At this early stage what AG wanted was to give a sense of unity to the Galician agrarian movement, split into different fronts (Galician Solidarity, antiforistas, Unión Campesina, etc.). This led to the attempt of creating in 1910, an unified agrarian political party in Galicia, the Liga Agrario-Redencionista (LAR), which was a total failure. After the failure of the LAR, the magazine Acción Gallega disappeared.

===Radicalization===
In 1911 a series of events radicalized the movement, along with their leader, Basilio Álvarez, which was increasingly interested in christian socialism. In August 1912 the "Manifesto de Ourense" appears, where Acción Gallega undertook a campaign of rallies, with an agrarian and cooperativist character, to collect the aspirations of the peasantry and send them to the Spanish Government. The rallies, that had a verbal radicalism unprecedented in Galicia, (Note: Basilio Álvarez even said that "Dynamite sometimes smells better than incense.") began in O Carballiño, and continued in Ribadavia, Gondomar, Ourense, Bande, A Estrada, etc. The tone of the speakers was radical, rebel and even openly revolutionary, especially the tone of Basilio Álvarez, which said that Madrid feared the possibility of a revolution in Galicia. The tone of the speakers was also increasingly regionalist and autonomist. Famous poets like Ramón Cabanillas and Antonio Noriega Varela made popular poems (all in Galician language) dedicated to the imminent revolution of the peasants. The official magazine, Acción Gallega, was printed again in 1912.
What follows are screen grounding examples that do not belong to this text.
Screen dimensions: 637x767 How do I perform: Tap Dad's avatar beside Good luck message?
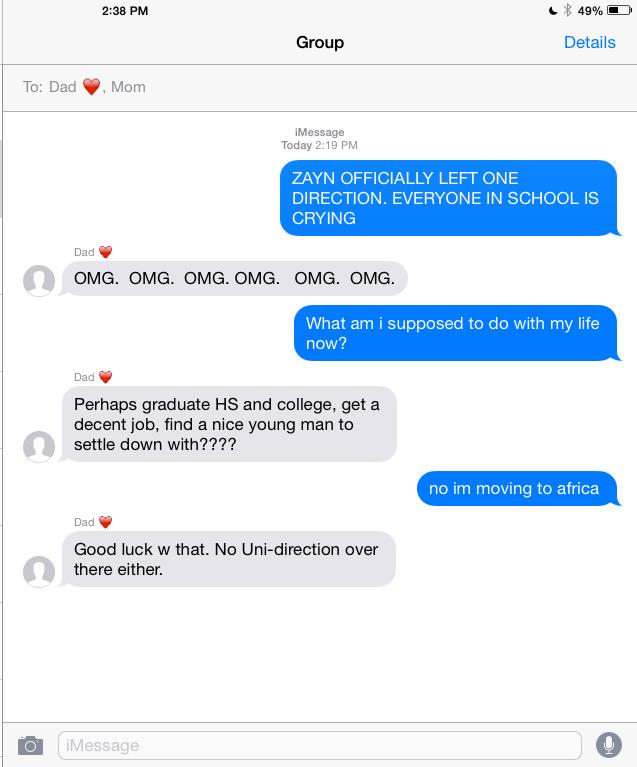39,571
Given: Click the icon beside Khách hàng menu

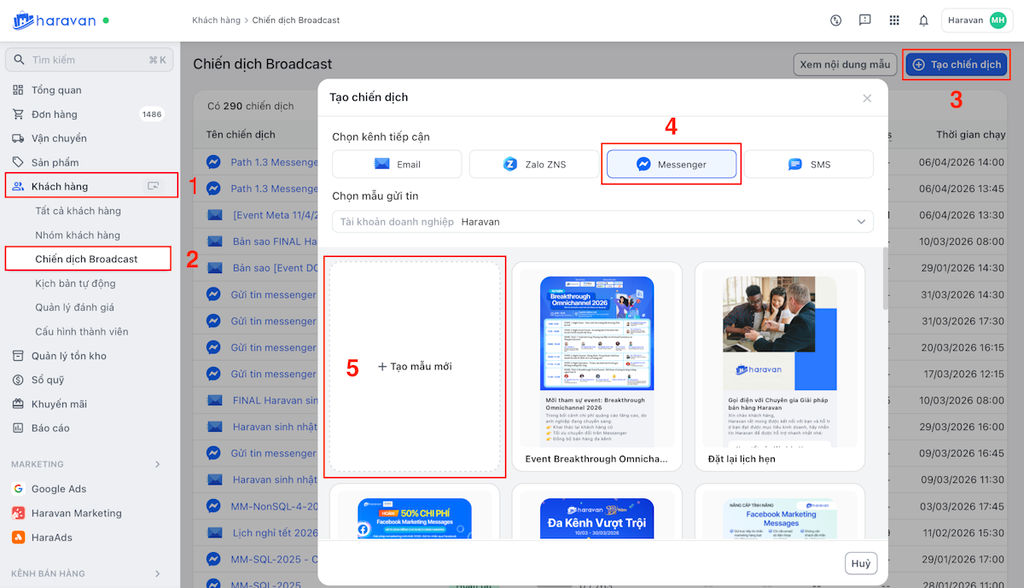Looking at the screenshot, I should [x=153, y=186].
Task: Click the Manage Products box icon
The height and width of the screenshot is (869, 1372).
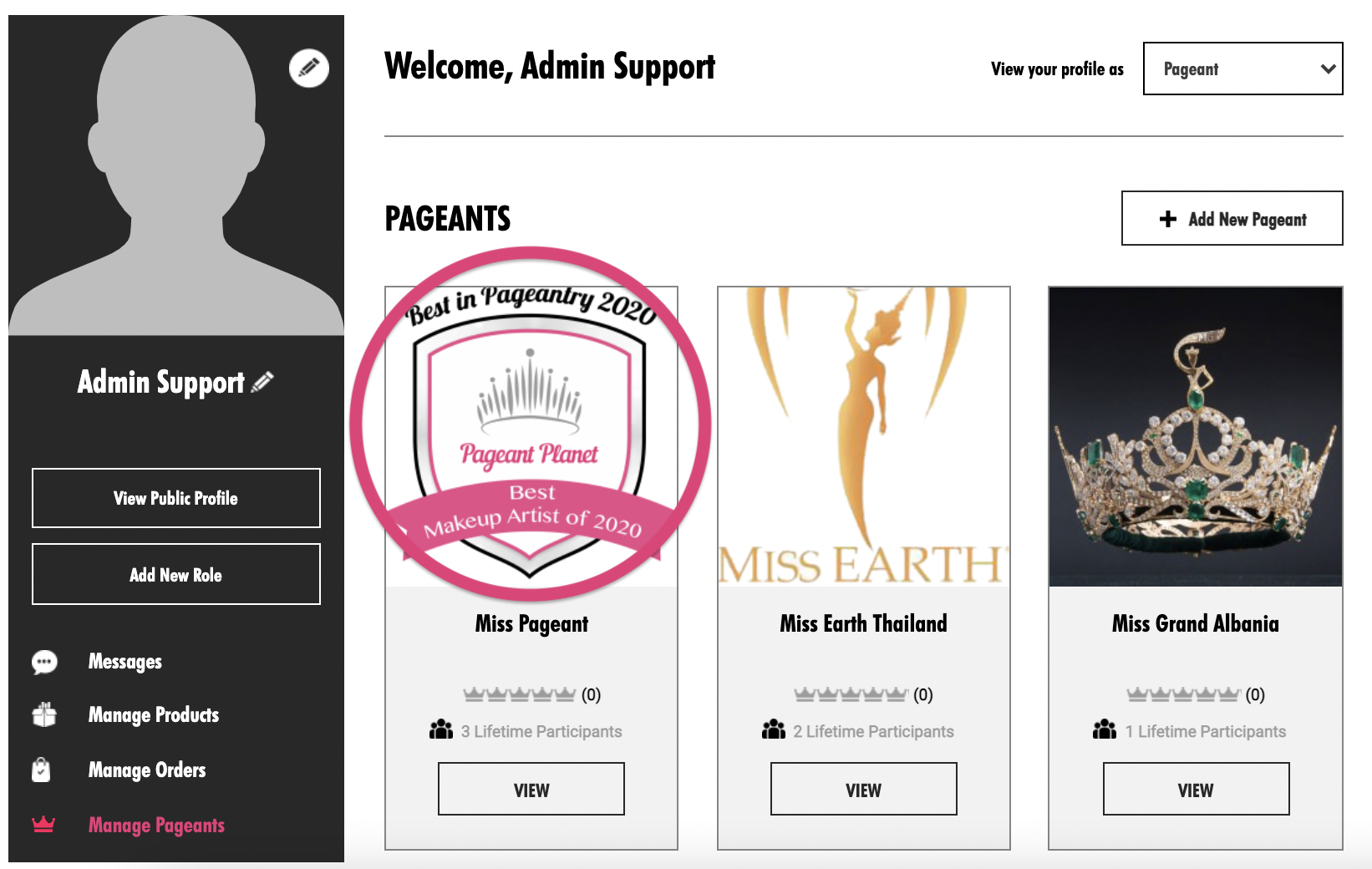Action: click(44, 714)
This radicalization made Acción Gallega lost some moderate supporters and gained more radical others, like the anarchists. Most of the press also began attacking the movement, which until then had defended.

===End===
Since 1912 the movement focused on fighting caciques, with a clear ideology inspired by the regenerationism and redemptionist antiforismo, again based in the oratorial skills of Basilio Alvarez and his group of unconditional friends.
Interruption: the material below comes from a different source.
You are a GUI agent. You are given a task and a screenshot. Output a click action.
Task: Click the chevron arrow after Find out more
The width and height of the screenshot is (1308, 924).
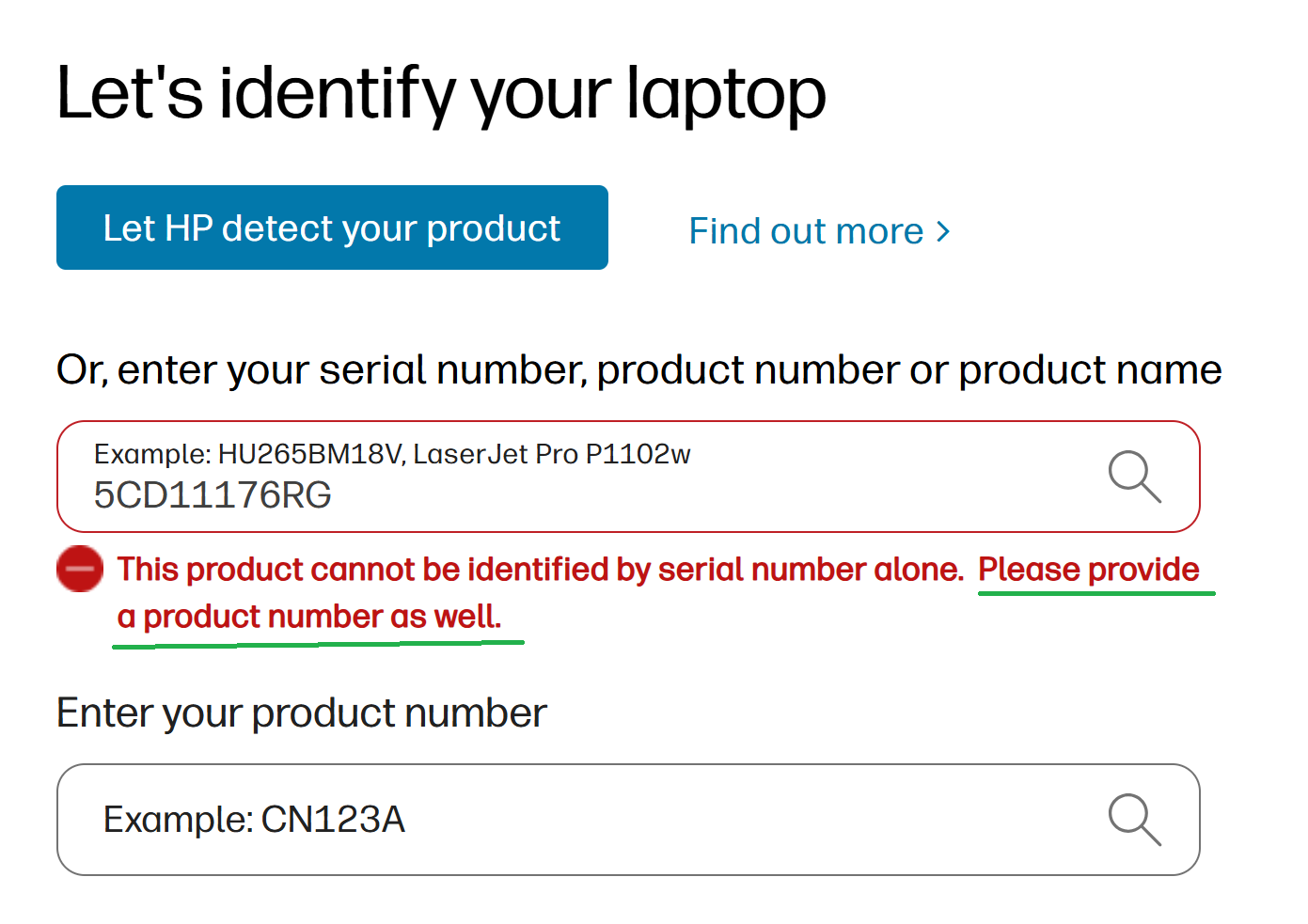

The decomposition of AG was the result of the persecutions the movement suffered in its late years. Since 1913, the constitutional guarantees didn't apply to Acción Gallega, which was de facto banned. In 1914 the movement was involved in cases of unrest and terrorism. Due to his confrontation with the authorities and the bishop of Ourense Basilio Álvarez was forbidden to exercise the priesthood and, finally, his character of priest was withdrawn by the bishop Eustaquio Ilundáin y Esteban. Due to this Manuel Portela Valladares and Alfredo Vicenti abandoned Acción Gallega. This, and the split of the Ourense section of AG marked the end of the organization, in late 1914.

Despite the dissolution of Acción Gallega the Galician agrarian movement continued to be very influenced by its ideas and radicalism.

==Anthem==
Acción Gallega used a poem of Ramón Cabanillas, written in 1910, as its official anthem.